Advanced Techniques: memory_profiler and Tracing

For more granular analysis, the memory_profiler library can be integrated. It allows you to profile memory usage line-by-line within a function.

Using memory_profiler

Install it:

pip install memory_profiler psutil

Decorate your functions with @profile. You can then run the script using mprof run and analyze the results with mprof plot or mprof report.

# profile_this_task.py
from memory_profiler import profile
import time

@profile
def my_memory_intensive_task(n):
    a = [i * i for i in range(n)] # Allocates memory
    time.sleep(1)
    b = [i * i * i for i in range(n)] # Allocates more memory
    del a # Explicitly delete to free memory
    time.sleep(1)
    return b

if __name__ == '__main__':
    my_memory_intensive_task(100000)

To run this:

mprof run profile_this_task.py
mprof report
# or
mprof plot

Integrating mprof directly into a running Celery worker can be tricky due to its execution model.
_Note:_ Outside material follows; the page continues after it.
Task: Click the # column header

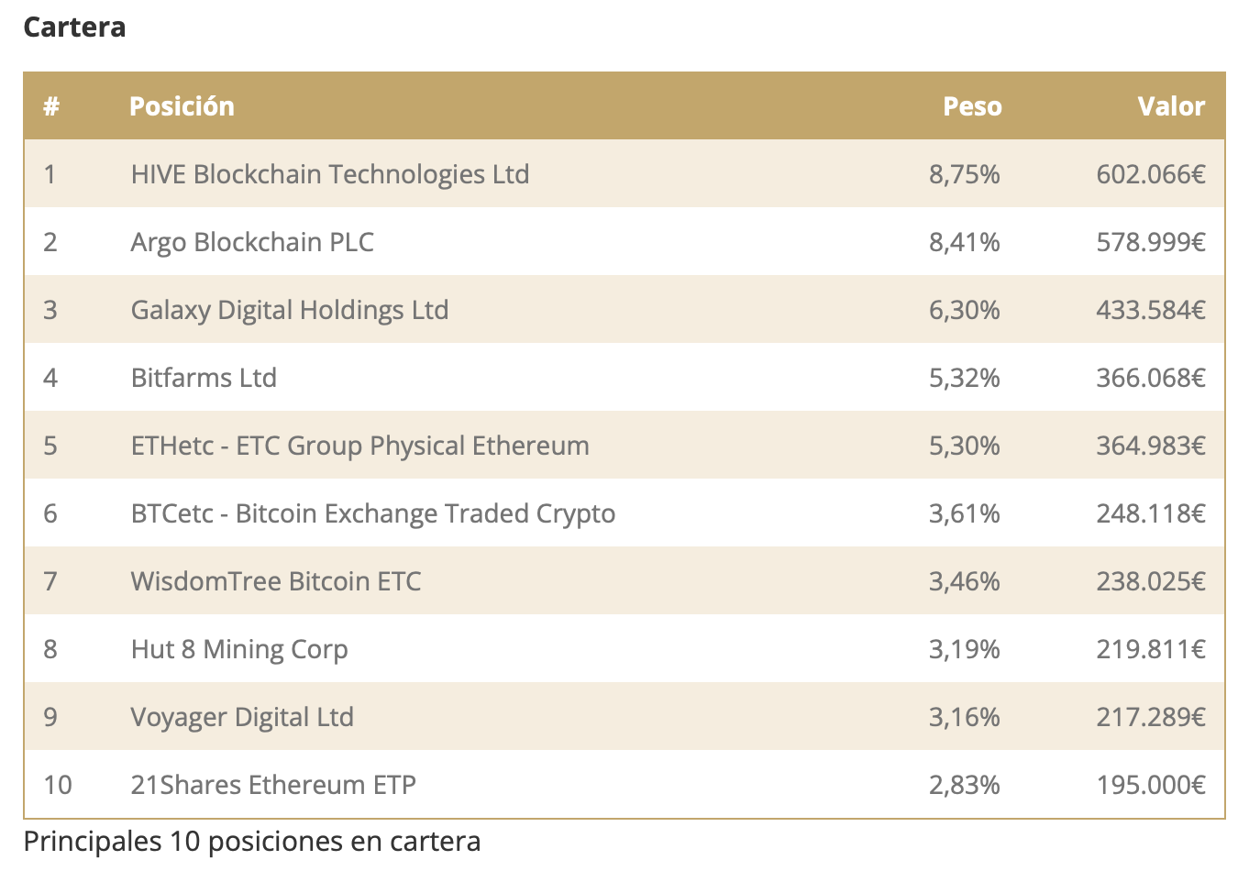Action: (x=51, y=106)
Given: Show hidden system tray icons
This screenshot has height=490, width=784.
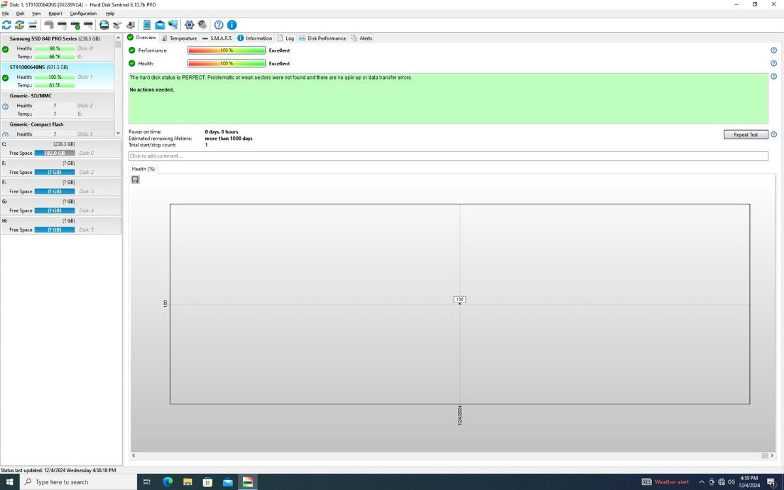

It’s often easier to use mprof to profile a standalone script that mimics the problematic task’s behavior, or to attach mprof to a specific worker process if your deployment allows.

AWS Specific Considerations

When running on AWS, remember:

  • Instance Sizing: Ensure your EC2 instances or ECS tasks have sufficient RAM. While this post focuses on leaks, sometimes the issue is simply under-provisioning.
  • Auto Scaling: If your workers are part of an auto-scaling group, a memory leak can cause new instances to be launched frequently, leading to unexpected costs and performance issues.
  • Containerization (ECS/EKS): In containerized environments, monitor container memory limits and usage. Leaks can cause containers to be OOM-killed. Ensure your container definitions have appropriate memory limits set.
  • CloudWatch Alarms: Set up CloudWatch alarms for high memory utilization (e.g., `MemAvailable` metric from CloudWatch Agent) on your EC2 instances or container metrics to proactively alert you to potential issues.

Conclusion

Diagnosing memory leaks in long-running Python applications like Celery workers requires a systematic approach. Start with system-level monitoring to confirm the leak, then use tools like objgraph to pinpoint the accumulating object types. Finally, dive into the specific code paths responsible, employing techniques like context managers, cache limits, and careful resource management. By combining these strategies with AWS-specific monitoring, you can effectively combat memory leaks and ensure the stability of your distributed task processing systems.